§ EXERCISE INSTRUCTIONS
In the post about comparing narcomensaje databases, what period does the government-compiled crime data cover?

§ SOURCE
◇ ◇ ◇

Comparing databases (and discovering just how far I have to go)

Since arriving in Mexico I have been steadily building a database of narcomensajes.  Over the course of several months, and working with different media sources, that base has grown by the thousands. It was never very clear, however, just how many messages I could expect to find. By one very rough estimate, I thought I should be able to find at least 3,500 messages from between 2006 and 2013. When my database passed 4,000 messages, I figured it was time to pause, and to try to get some sense of the real size of the phenomenon I am studying.

To do so, I planned to cross-check my database with another. One of the few previous studies of narcomensajes uses government-compiled crime data for the period 2006-2011, which was leaked to CIDE (a local university). That base only includes messages left at the scene of a homicide, whereas my database includes other types of messages as well. Still, I figured the government would have unparalleled access to data, and thus that by comparing my collection of messages left at crime scenes to this other collection of messages, I would gain some sense of how well my data collection was going. Furthermore, this other database is the only one I know of that isn’t compiled from media sources – which means that it is the only way I can peer outside of whatever biases creep into my data, based on the source material. The overall results of the comparison are as follows.

◇ ◇ ◇

§ RECORDED INFORMATION

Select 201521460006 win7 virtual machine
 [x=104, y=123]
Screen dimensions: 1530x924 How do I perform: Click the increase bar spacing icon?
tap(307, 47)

◇ ◇ ◇

§ SOLVED EXERCISE
2006-2011